27 de febrero de 2013

Los desafíos impuestos por la reconstrucción

Por Daniel Johnson Rodríguez

Pulso

El Ministerio de Vivienda y Urbanismo debió hacer frente al terremoto del 27 de febrero de 2010 desde la inexistencia de protocolos establecidos, obligándolo a definir estrategias a partir de los sistemas existentes diseñados para hacer frente a la problemática regular del sector. Como primera tarea fue necesario identificar la magnitud del daño y del universo a atender, considerando el rol subsidiario del estado. El segundo paso fue definir cómo se intervendría, con cuales instrumentos existentes y que modificaciones requerirían. Por último, fue necesario definir el estándar de las soluciones a implementar. Cada una de estas tareas representó desafíos interesantes, pero fue especialmente interesante la primera de ellas, en especial la definición de los beneficiarios del ministerio, es decir en la focalización de sus programas.

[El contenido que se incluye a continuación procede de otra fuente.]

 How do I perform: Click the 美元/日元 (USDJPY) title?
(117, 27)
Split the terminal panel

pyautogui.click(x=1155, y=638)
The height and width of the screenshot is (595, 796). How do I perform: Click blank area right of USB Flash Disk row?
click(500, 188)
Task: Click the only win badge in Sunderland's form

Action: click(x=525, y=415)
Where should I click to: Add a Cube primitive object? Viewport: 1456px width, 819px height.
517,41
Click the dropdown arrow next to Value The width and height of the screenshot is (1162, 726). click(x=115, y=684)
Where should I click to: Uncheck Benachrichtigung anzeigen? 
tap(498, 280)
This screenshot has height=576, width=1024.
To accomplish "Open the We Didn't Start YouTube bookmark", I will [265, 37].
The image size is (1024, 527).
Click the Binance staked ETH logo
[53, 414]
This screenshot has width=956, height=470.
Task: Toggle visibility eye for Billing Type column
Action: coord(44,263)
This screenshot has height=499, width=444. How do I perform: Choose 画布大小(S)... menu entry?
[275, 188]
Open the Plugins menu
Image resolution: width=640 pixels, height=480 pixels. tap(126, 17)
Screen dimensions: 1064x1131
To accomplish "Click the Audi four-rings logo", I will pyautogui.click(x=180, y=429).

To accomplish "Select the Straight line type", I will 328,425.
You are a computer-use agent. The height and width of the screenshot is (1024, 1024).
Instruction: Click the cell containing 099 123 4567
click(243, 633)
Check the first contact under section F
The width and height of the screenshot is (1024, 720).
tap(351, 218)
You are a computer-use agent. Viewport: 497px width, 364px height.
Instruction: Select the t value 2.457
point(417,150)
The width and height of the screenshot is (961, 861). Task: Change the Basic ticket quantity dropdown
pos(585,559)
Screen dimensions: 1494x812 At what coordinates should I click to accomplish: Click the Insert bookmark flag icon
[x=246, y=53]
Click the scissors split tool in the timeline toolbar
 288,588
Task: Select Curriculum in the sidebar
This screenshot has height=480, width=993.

Un terremoto redibuja la vulnerabilidad, familias que habían sido capaces de proveerse de vivienda ya no lo son, y conjuntamente se pierden fuentes laborales generando un detrimento patrimonial profundo, que los instrumentos con que normalmente se mide la vulnerabilidad no detectan automáticamente. Esto obliga a generar nuevos instrumentos para la identificación de los damnificados y así nuevos criterios para la focalización social del accionar del Ministerio. Asimismo el terremoto hizo aparecer nuevas necesidades inabordables por la capacidad individual de las familias, como es la recuperación del valor patrimonial de un barrio. Importantes zonas en los centros de las ciudades se vieron afectadas, poniendo en riesgo la conservación de casas y edificios valiosos culturalmente. Santiago en particular vio dañado su patrimonio moderno en edificios como los de La Villa Olímpica o la Villa Portales. El ministerio debió ocuparse de recuperar estas viviendas, implementando soluciones que incluyeron desde la reparación de fachadas, refuerzos estructurales, hasta la reconstrucción total de edificios respetando su arquitectura original. Se redefine así el campo de acción del ministerio, incorporando criterios de carácter patrimonial en su intervención.

Si bien el terremoto fue una catástrofe y como tal generó un importante daño a nuestro país, de la forma de abordar la reconstrucción podemos rescatar importantes aprendizajes, que están siendo incorporados en las políticas regulares del ministerio. Si bien entendemos que el déficit habitacional sigue siendo un tema presente y de innegable importancia, hoy tenemos nuevos campos de acción que nos imponen grandes desafíos que serán sin duda parte de quehacer futuro del Ministerio.